Could you please write out the data shown below, exactly and in full?

*Data section*:
******************************

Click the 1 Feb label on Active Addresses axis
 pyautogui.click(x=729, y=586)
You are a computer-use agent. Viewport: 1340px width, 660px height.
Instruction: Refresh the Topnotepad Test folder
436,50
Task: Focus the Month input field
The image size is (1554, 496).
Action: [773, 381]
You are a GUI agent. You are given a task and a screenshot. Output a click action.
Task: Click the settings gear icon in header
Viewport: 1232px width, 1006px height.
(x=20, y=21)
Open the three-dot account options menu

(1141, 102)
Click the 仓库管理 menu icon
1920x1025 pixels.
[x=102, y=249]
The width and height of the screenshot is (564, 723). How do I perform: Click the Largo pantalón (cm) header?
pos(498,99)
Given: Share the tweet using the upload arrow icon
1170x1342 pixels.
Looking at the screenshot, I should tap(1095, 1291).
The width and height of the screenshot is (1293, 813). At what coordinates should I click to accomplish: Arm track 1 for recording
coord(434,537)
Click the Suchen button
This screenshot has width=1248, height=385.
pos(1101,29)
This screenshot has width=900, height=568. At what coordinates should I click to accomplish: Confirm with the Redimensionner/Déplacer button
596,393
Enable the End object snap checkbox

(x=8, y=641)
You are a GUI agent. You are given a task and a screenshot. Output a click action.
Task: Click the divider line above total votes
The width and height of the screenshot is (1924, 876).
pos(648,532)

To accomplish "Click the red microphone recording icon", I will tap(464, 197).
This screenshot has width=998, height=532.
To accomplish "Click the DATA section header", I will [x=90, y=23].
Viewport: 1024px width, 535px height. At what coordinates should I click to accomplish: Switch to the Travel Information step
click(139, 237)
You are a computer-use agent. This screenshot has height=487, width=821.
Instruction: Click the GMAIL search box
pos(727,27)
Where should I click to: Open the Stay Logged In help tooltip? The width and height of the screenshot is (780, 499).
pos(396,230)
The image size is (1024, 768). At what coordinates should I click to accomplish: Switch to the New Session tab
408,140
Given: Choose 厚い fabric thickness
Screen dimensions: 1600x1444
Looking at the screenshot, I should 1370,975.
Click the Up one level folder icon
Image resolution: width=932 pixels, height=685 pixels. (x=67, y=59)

******************************

*Problem solution*:
Click the 1 Feb label on Active Addresses axis
 pyautogui.click(x=729, y=586)
You are a computer-use agent. Viewport: 1340px width, 660px height.
Instruction: Refresh the Topnotepad Test folder
436,50
Task: Focus the Month input field
The image size is (1554, 496).
Action: [773, 381]
You are a GUI agent. You are given a task and a screenshot. Output a click action.
Task: Click the settings gear icon in header
Viewport: 1232px width, 1006px height.
(x=20, y=21)
Open the three-dot account options menu

(1141, 102)
Click the 仓库管理 menu icon
1920x1025 pixels.
[x=102, y=249]
The width and height of the screenshot is (564, 723). How do I perform: Click the Largo pantalón (cm) header?
pos(498,99)
Given: Share the tweet using the upload arrow icon
1170x1342 pixels.
Looking at the screenshot, I should tap(1095, 1291).
The width and height of the screenshot is (1293, 813). At what coordinates should I click to accomplish: Arm track 1 for recording
coord(434,537)
Click the Suchen button
This screenshot has width=1248, height=385.
pos(1101,29)
This screenshot has width=900, height=568. At what coordinates should I click to accomplish: Confirm with the Redimensionner/Déplacer button
596,393
Enable the End object snap checkbox

(x=8, y=641)
You are a GUI agent. You are given a task and a screenshot. Output a click action.
Task: Click the divider line above total votes
The width and height of the screenshot is (1924, 876).
pos(648,532)

To accomplish "Click the red microphone recording icon", I will tap(464, 197).
This screenshot has width=998, height=532.
To accomplish "Click the DATA section header", I will [x=90, y=23].
Viewport: 1024px width, 535px height. At what coordinates should I click to accomplish: Switch to the Travel Information step
click(139, 237)
You are a computer-use agent. This screenshot has height=487, width=821.
Instruction: Click the GMAIL search box
pos(727,27)
Where should I click to: Open the Stay Logged In help tooltip? The width and height of the screenshot is (780, 499).
pos(396,230)
The image size is (1024, 768). At what coordinates should I click to accomplish: Switch to the New Session tab
408,140
Given: Choose 厚い fabric thickness
Screen dimensions: 1600x1444
Looking at the screenshot, I should 1370,975.
Click the Up one level folder icon
Image resolution: width=932 pixels, height=685 pixels. (x=67, y=59)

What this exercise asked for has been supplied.